▼
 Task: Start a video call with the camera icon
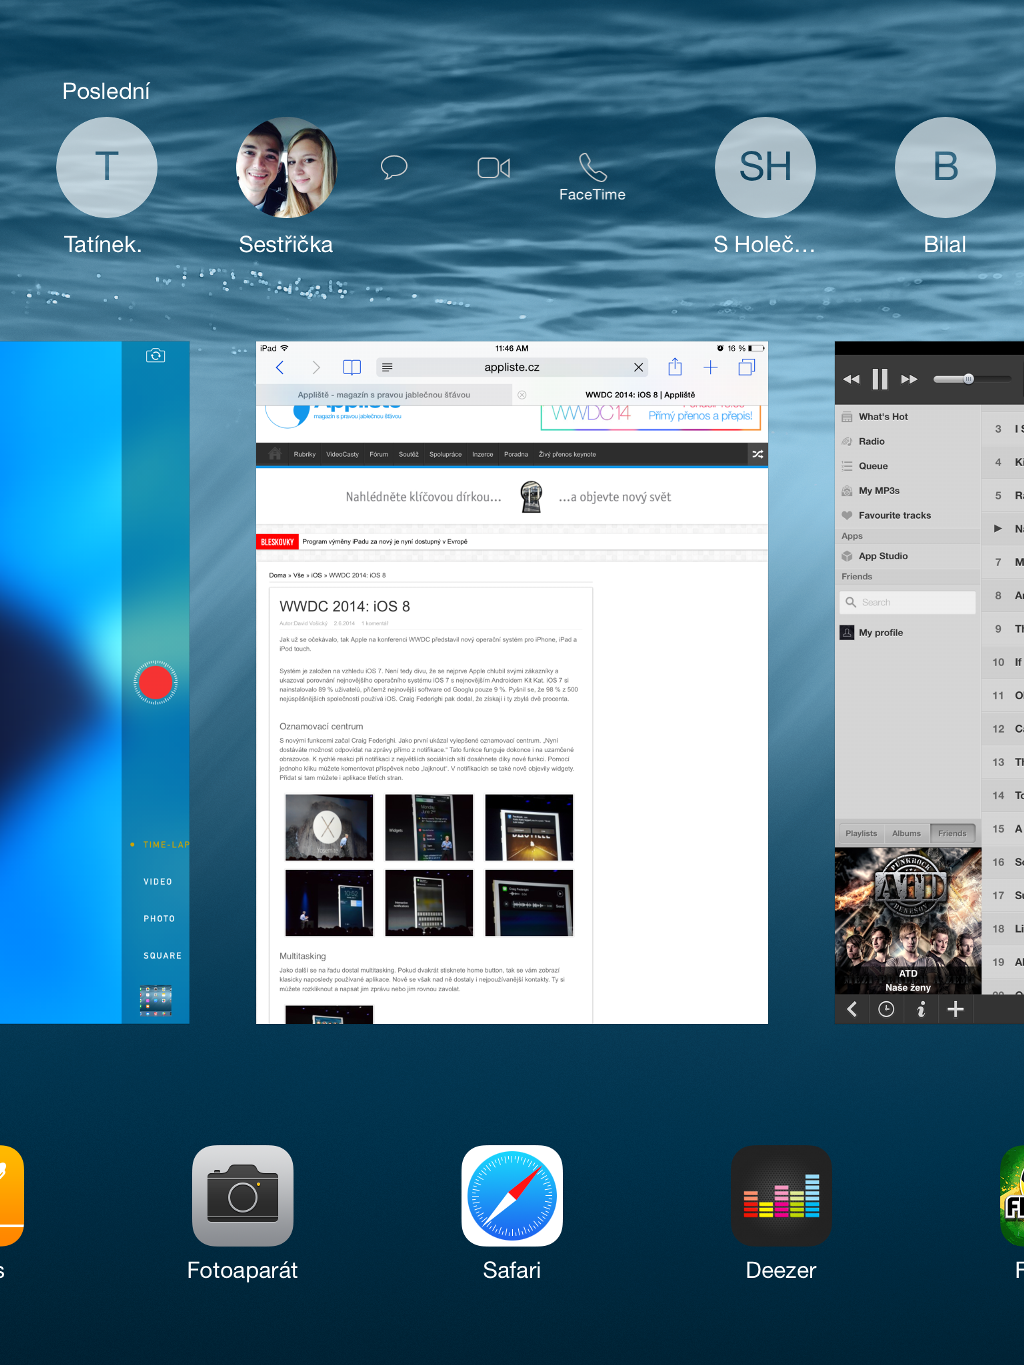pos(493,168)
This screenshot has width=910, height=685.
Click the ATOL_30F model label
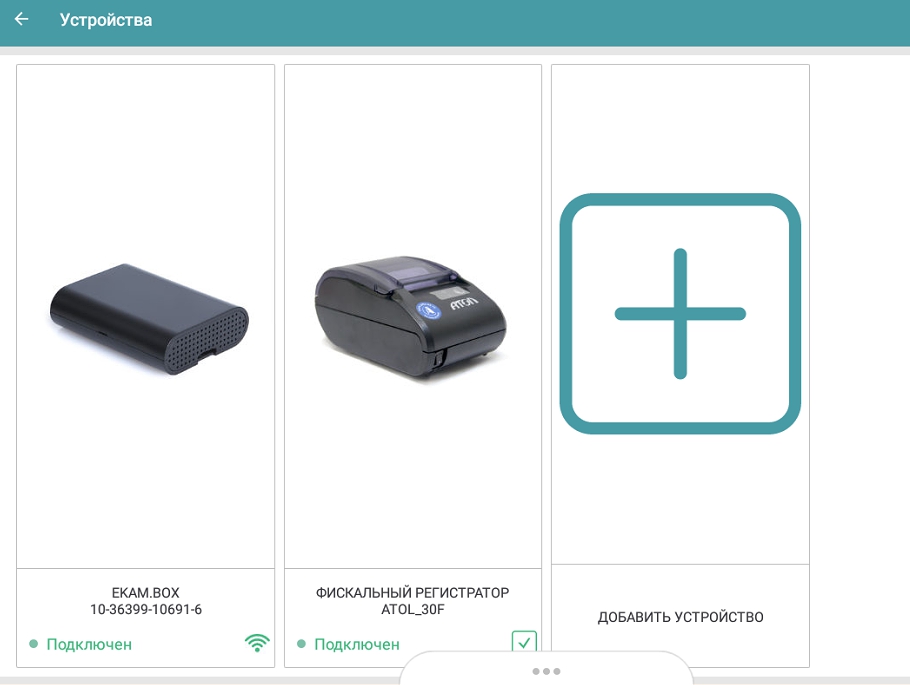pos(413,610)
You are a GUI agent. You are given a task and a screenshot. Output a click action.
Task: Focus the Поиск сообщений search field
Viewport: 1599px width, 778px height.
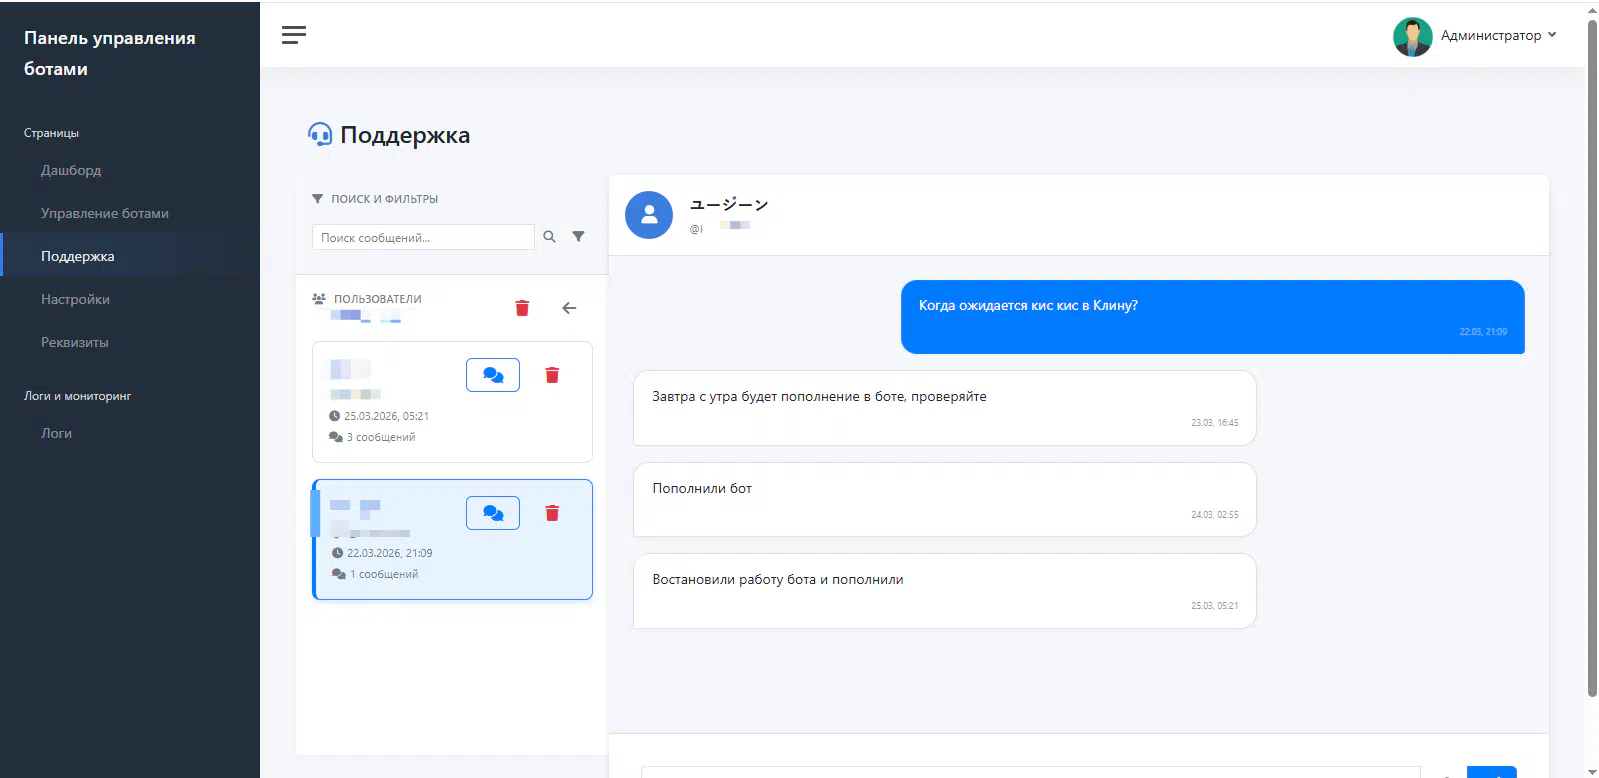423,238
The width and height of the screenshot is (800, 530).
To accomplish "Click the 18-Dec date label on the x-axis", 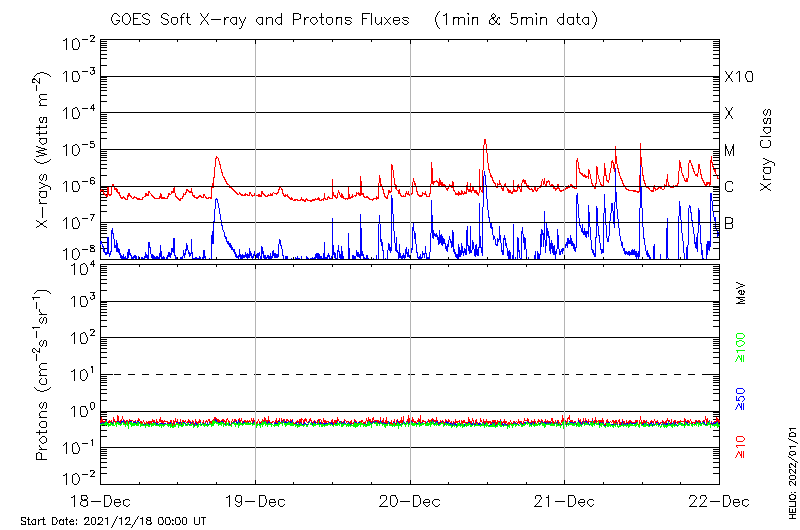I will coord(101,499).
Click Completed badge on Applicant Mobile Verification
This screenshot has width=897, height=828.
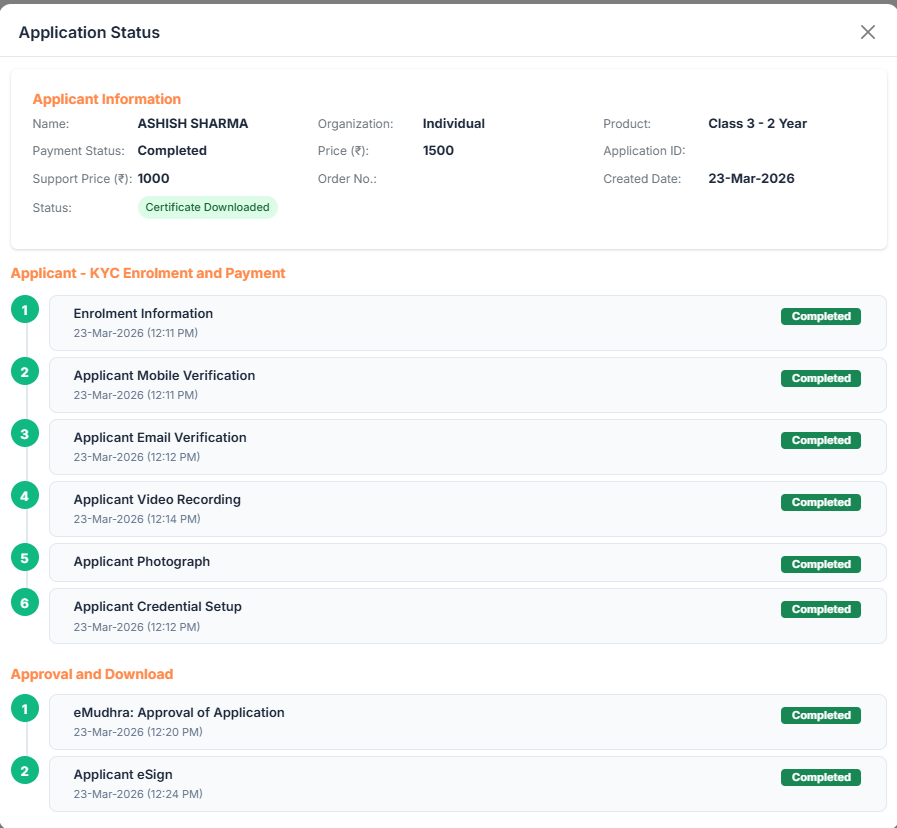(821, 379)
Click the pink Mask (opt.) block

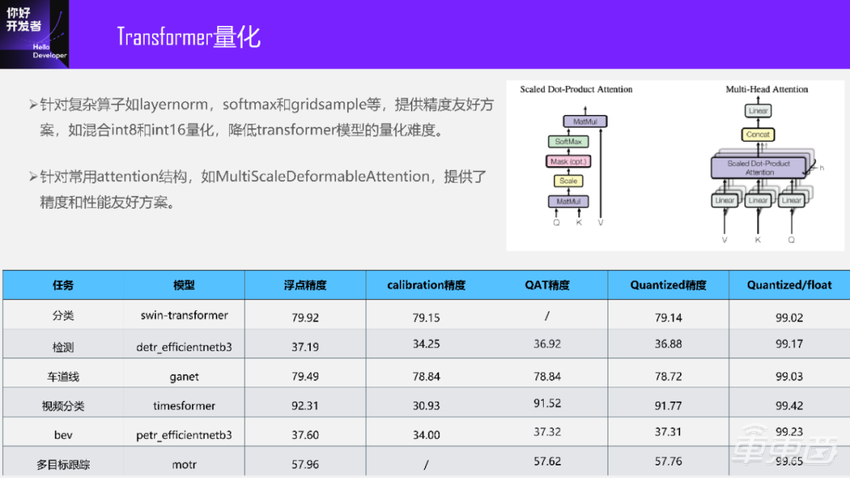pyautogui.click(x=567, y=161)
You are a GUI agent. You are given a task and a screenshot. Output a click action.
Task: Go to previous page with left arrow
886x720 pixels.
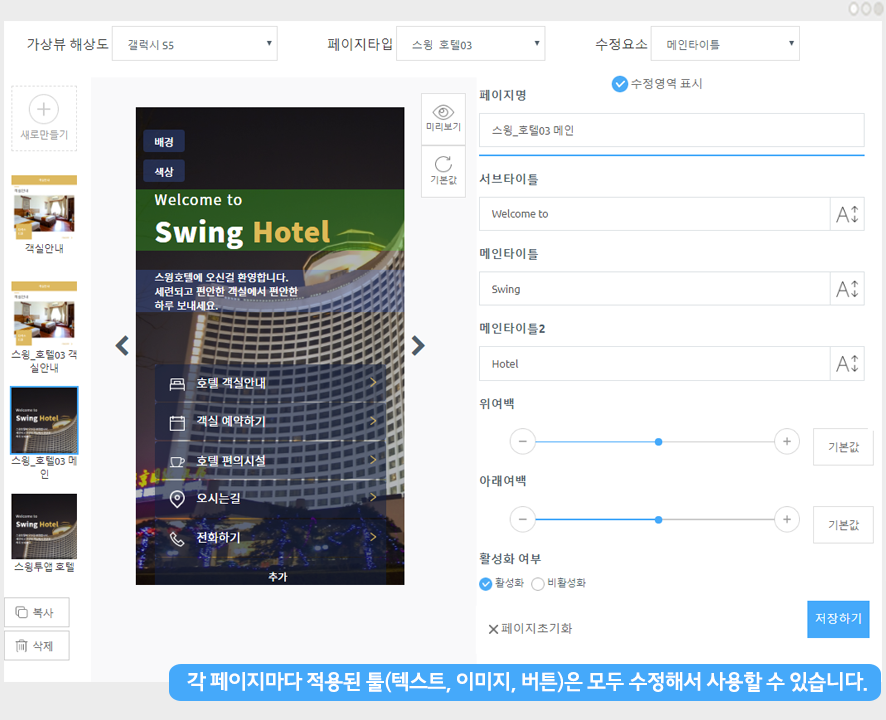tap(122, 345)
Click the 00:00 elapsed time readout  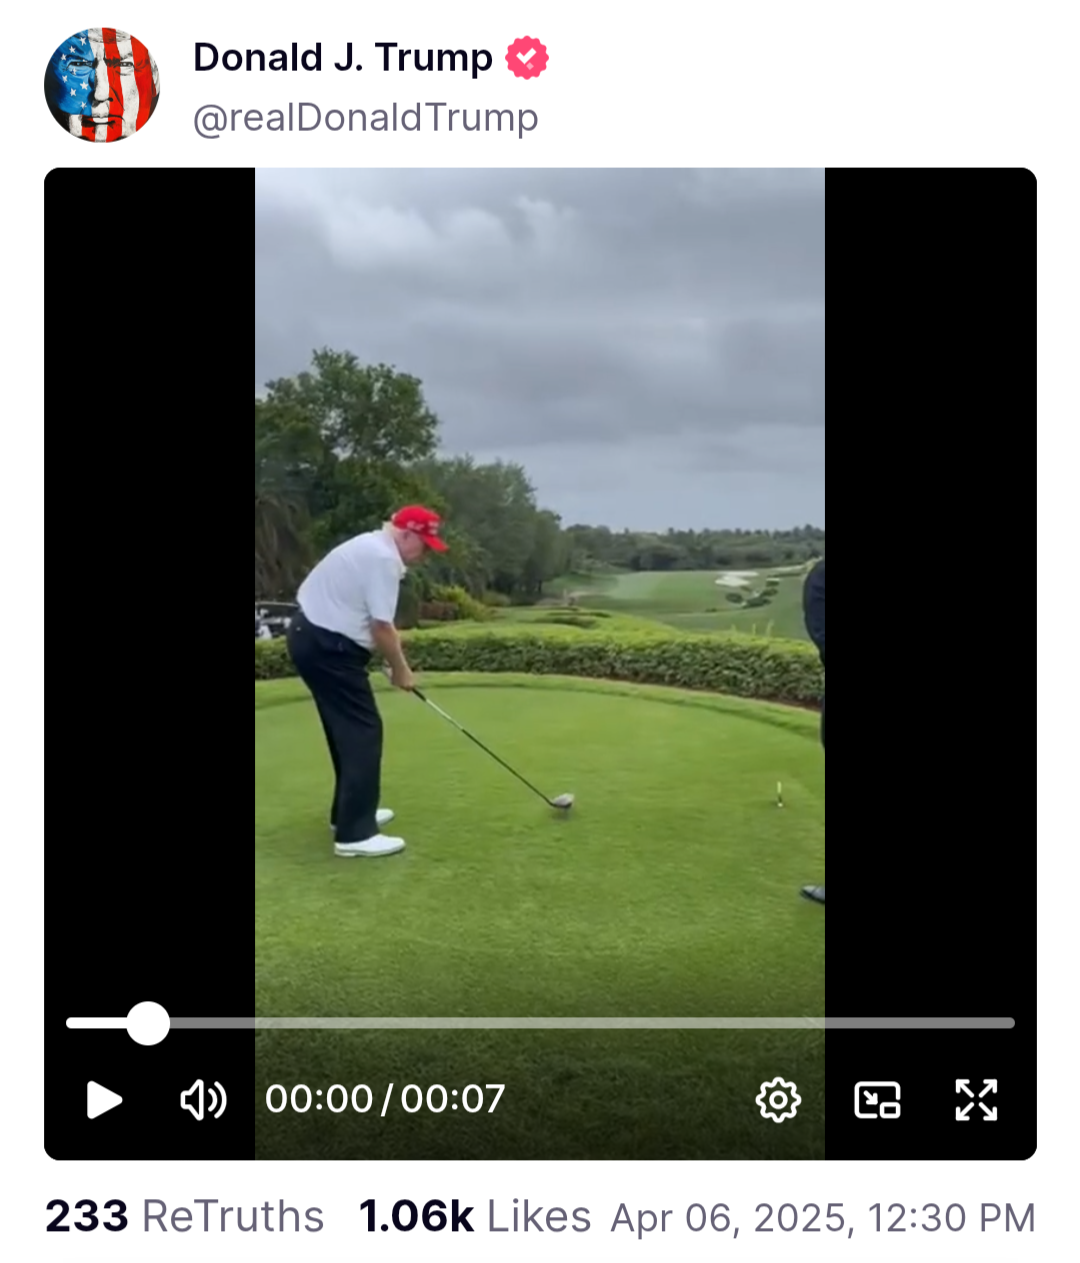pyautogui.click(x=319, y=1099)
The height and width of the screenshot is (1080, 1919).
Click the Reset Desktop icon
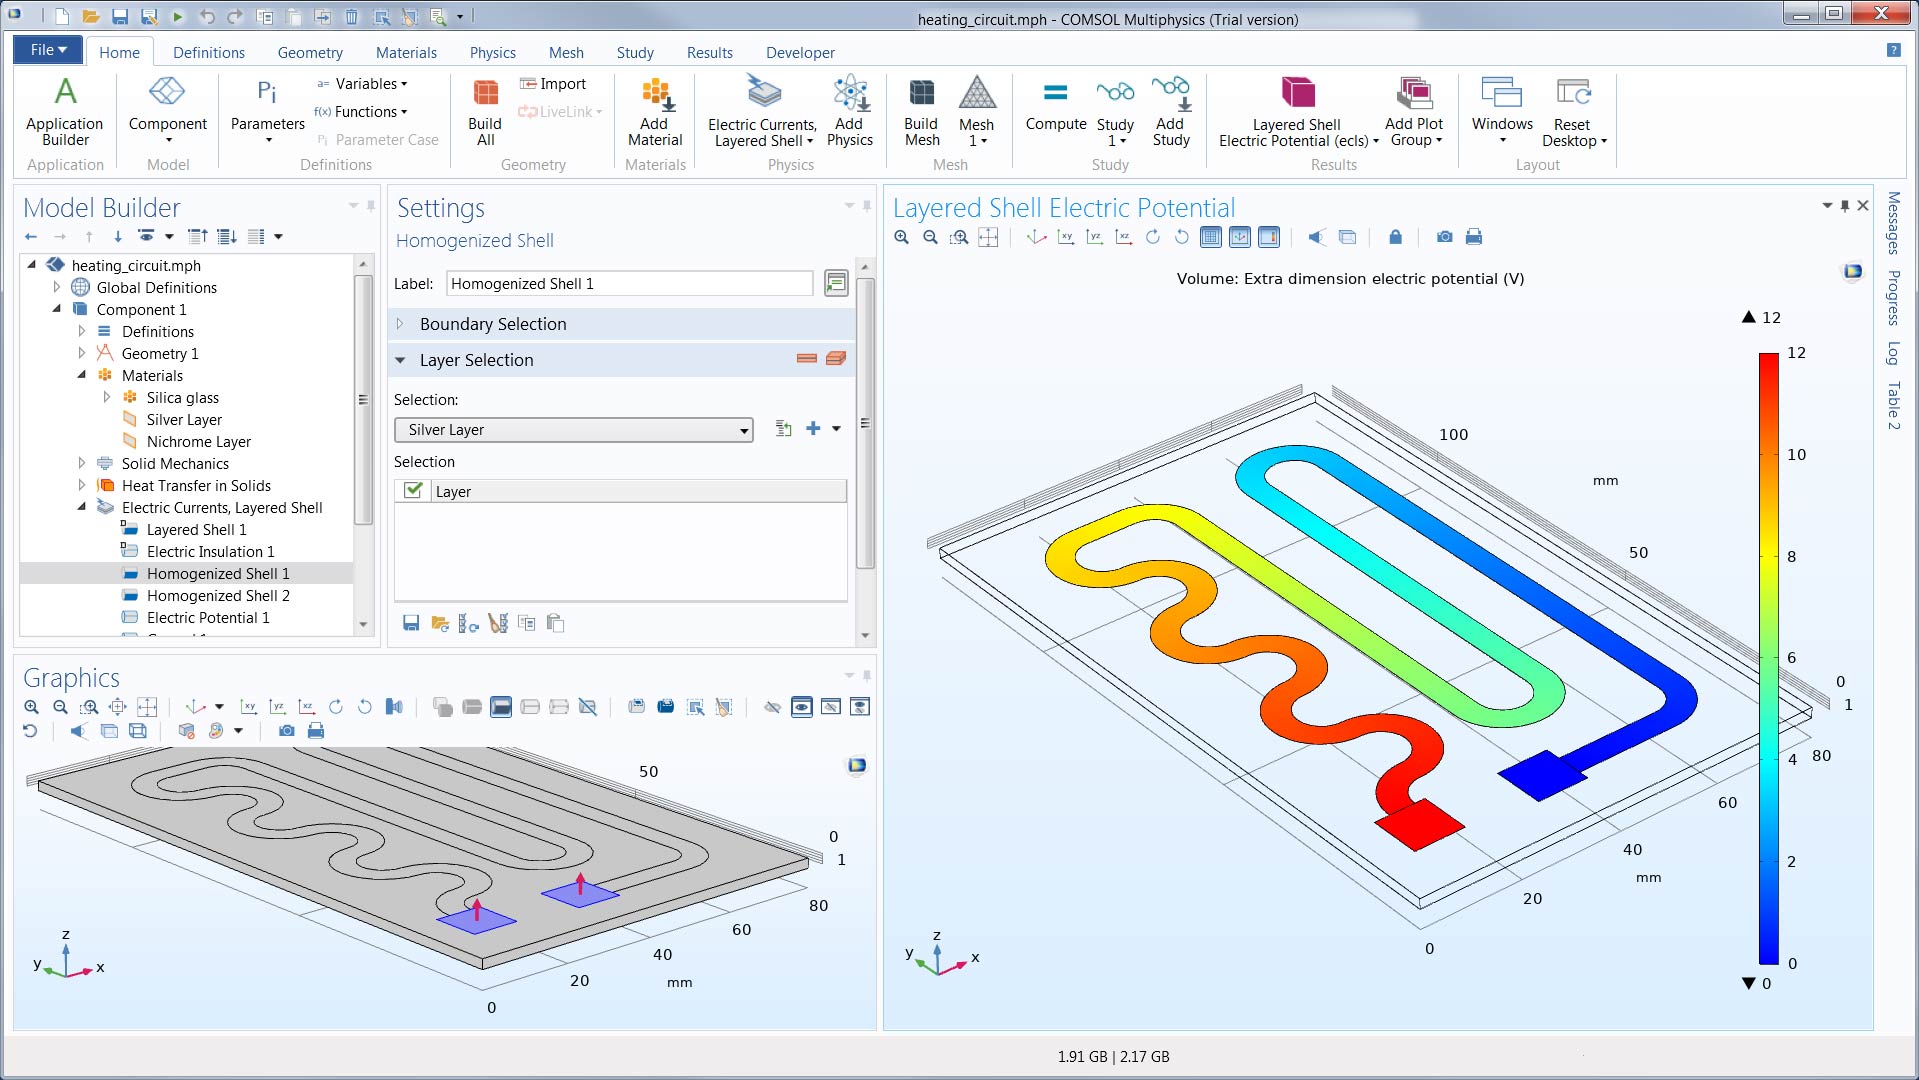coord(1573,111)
▲
### SHORT PROBLEM
Turn the records from the line containing "The height and" through the end of the records into a Markdown table with the columns "Row" and "Text", one line per row, skipping blank lines and leaving out the pictures.

### PROBLEM SOLUTION
| Row | Text |
|---|---|
| 1 | The height and width of the screenshot is (1080, 1919). |
| 2 | Click the Reset Desktop icon |
| 3 | coord(1573,111) |